▸ Zadanie A: Oceń, czy stwierdzenia (i)–(iii) zgadzają się z tekstem o Centrum Badań Ilościowych nad Polityką, i przy każdej odpowiedzi „tak” lub „nie” przytocz rozstrzygający fragment tego tekstu w dosłownym brzmieniu. (i) Centrum działa na Uniwersytecie Jagiellońskim. (ii) Centrum powstało wyłącznie z inicjatywy politologów. (iii) W projekcie nie uczestniczą studenci.
▸ Zadanie B: Kontynuuj tekst o Centrum Badań Ilościowych nad Polityką, zaczynając po jego ostatnim zdaniu.

▸ Wyodrębniony tekst:
---
Czy możliwa jest "twarda" wiedza o polityce i gospodarce światowej?

Post ten wynika z inspiracji, jaką zasiała we mnie "lektura" portalu projektu "Centrum Badań Ilościowych nad Polityką" na Uniwersytecie Jagiellońskim (zob. tutaj). Centrum powstało jako wynik kooperacji matematyków, informatyków i politologów w celu opracowania narzędzi ilościowych do badania zachowań partii politycznych, decyzji organów władzy i in. W projekcie uczestniczą badacze i studenci, uczący się nowych technologii badawczych. Interesujące przedsięwzięcie.
---
▸ Zapisane dane:
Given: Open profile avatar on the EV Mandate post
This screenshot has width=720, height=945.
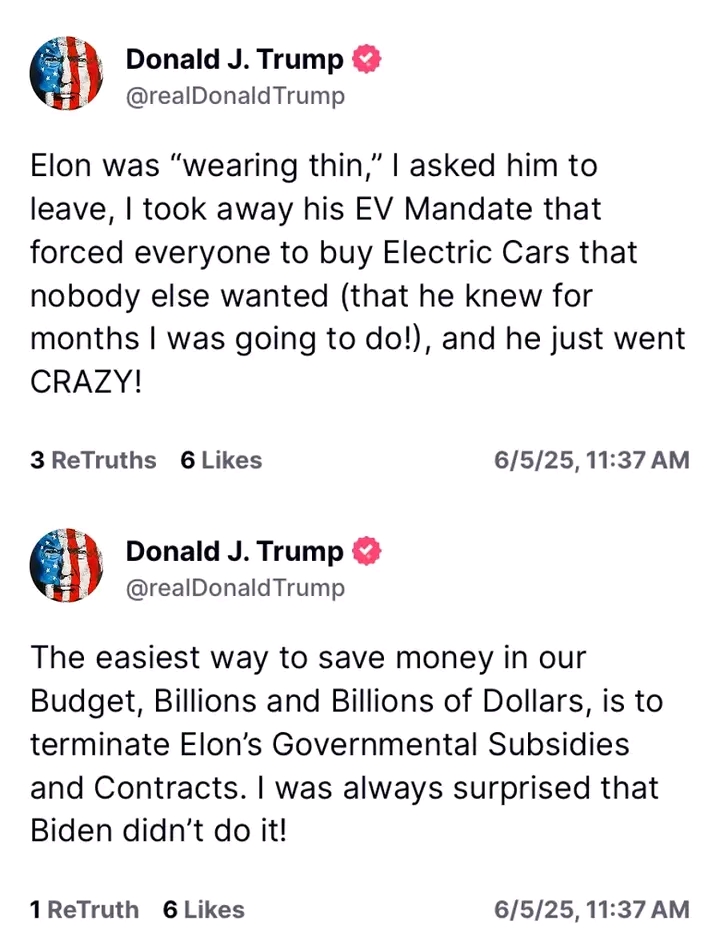Looking at the screenshot, I should [x=67, y=72].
---
▸ Odpowiedź końcowa A:
(i) Tak: „na Uniwersytecie Jagiellońskim”.
(ii) Nie: „Centrum powstało jako wynik kooperacji matematyków, informatyków i politologów”.
(iii) Nie: „W projekcie uczestniczą badacze i studenci”.

▸ Odpowiedź końcowa B:
Jednym z podprojektów CBIP jest Platforma Politologii Empirycznej (zob. tutaj), rozumiana jako hub zbierający "twarde", empiryczne dane z różnych badań naukowych prowadzonych w polskiej politologii:

Celem PPE jest stworzenie platformy wymiany danych, zapewniającej koordynację i wymianę informacji na temat realizowanych projektów, a także będącej centrum dystrybucji danych zgromadzonych przez polskie ośrodki naukowe. Projekt ma na celu wsparcie ośrodków politologicznych realizujących ilościowe badania empiryczne, ale również popularyzowanie badań tego rodzaju wśród wszystkich zainteresowanych. Naszą ofertę kierujemy w szczególności do osób realizujących projekty badawcze związane z gromadzeniem i przetwarzaniem rozbudowanych zestawów danych dotyczących badań nad wyborami i systemami wyborczymi, systemami partyjnymi, pracami legislacyjnymi, finansowaniem polityki i funkcjonowaniem koalicji parlamentarnych. (źródło: ppe.info.pl)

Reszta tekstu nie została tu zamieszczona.